Cakka langsung ngeluarin hpnya dan pura-pura nelpon saat melihat ada
seorang bapak keluar dengan kasar dari rumah itu, dan pergi dengan
mobilnya. Pintu rumah itu terbuka lebar, tapi cakka tahu itu bukan
berarti juga dia bisa masuk seenaknya, apa lagi kalo bener ini rumahnya
agni, bisa abis dia. Tapi hatinya ragu, ada perasaan yang memaksanya
untuk memasuki rumah tersebut.
"masuk..enggak..masuk..enggak..masuk.."
cakka malah tangtingtung pake jarinya. Pelan-pelan tapi pasti, cakka
mutusin buat masuk, dia sempat berhenti waktu tinggal selangkah lagi
dari pintu depan rumah agni. Dia ngambil napas dalam-dalam, siap
nanggung segala resiko, dan dia pun melangkahkan kakinya masuk ke dalam
rumah itu.
Cakka
kaget lihat kondisi rumah itu, berantakan enggak karuan. Ada bekas
pecahan vas bunga, pigura poto, hiasan dinding. Keadaannya mungkin cuma
sebelas duabelas sama kalo abis gempa atau angin puting beliung. Dan,
cakka tambah kaget, ngelihat agni terduduk lemah di lantai, keliatan
enggak berdaya, wajahnya menunduk, dan badannya bergetar hebat.
"Agni.."
cakka memanggil agni pelan, tapi enggak ada respon apapun dari agni,
cakka tahu ini kesempatan terakhirnya buat pulang dan pura-pura enggak
tahu apa-apa, karena dia emang enggak tahu apa-apa. Tapi dia juga bukan
cowok pengecut kaya gitu.
"Agni.." panggil cakka sekali lagi, kali ini dia sambil menepuk pundak agni pelan.
Agni
noleh ke arah dia, tatapannya kosong, matanya basah, enggak ada lagi
tatapan galak atau nyebelin, tapi tatapan yang ini terlihat lebih nyata
dan asli.
"Sori, lo kenapa ?" tanya cakka iba.
"...."
agni diem aja, tapi badannya masih bergetar hebat, dia mendekap kedua
lututnya. Cakka melepaskan jaketnya, dan memakaikannya ke agni. Agni
memandang cakka, tapi tatapannya masih lirih. Cakka ingin memeluk agni,
seperti yang ia biasa lakukan pada cewek lainnya, tapi dia ingat, agni
berbeda.
"Lo
enggak usah sok peduli sama gue" akhirnya agni mengakhiri kebisuannya,
tapi nadanya terlalu menyedihkan, tetap bukan seperti agni yang
biasanya.
"Gue
enggak sok, gue emang peduli" untuk pertama kalinya, cakka juga enggak
pake emosi nanggepin agni. Agni kembali diam, cakka pun ikut terdiam,
tapi matanya tertarik sama secarik poto dari pigura poto yang pecah di
lantai, dalam diam dia memungut itu, dan melihat poto itu.
Di
dalam poto itu, ada dua orang, seorang anak perempuan, di kucir dua
dengan poni depan, sedang memegang lolipop dan tangan lainnya
bergandengan dengan seorang anak laki-laki yang sepertinya lebih tua
beberapa tahun darinya.
"Ini
lo ya ? terus yang ini siapa ?" cakka mencoba mencairkan suasana. Tapi
agni tetap diam. Cakka enggak ada ide lagi, dia malah bersihin semua
barang yang berserakan, sementara agni tetap terduduk di lantai, tidak
bergeming sedikitpun.
"Nih
minum dulu, sori ya gue lancang masuk dapur lo" cakka menyodorkan
segelas teh manis anget. Agni menerimanya walau tetap diam.
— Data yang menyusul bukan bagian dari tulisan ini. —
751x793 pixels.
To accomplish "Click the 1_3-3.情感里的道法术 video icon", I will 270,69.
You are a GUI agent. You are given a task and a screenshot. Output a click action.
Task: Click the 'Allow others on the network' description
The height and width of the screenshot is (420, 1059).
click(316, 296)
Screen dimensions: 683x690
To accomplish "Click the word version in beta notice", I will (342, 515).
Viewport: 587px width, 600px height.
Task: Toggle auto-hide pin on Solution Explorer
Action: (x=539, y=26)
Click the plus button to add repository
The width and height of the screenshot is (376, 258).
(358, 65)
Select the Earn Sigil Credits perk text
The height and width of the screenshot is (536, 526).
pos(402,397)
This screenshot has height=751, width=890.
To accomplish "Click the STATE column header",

"Sahabat gue, ify, selalu bilang kalo aroma teh selalu bisa bikin kita ngerasa tenang" sambung cakka lagi.
"Kok
bisa ya, baru beberapa jam yang lalu kita adu mulut, eh sekarang
diem-dieman gini" cakka masih ngomong sendiri. Agni mulai menatapnya.
"Ya
udahlah, udah lama gue disini, mungkin lo emang lagi butuh sendiri,
tapi beban itu harus di bagi lho, gue balik ya" cakka bangkit dan pamit,
dia baru sampai pintu rumahnya agni, waktu..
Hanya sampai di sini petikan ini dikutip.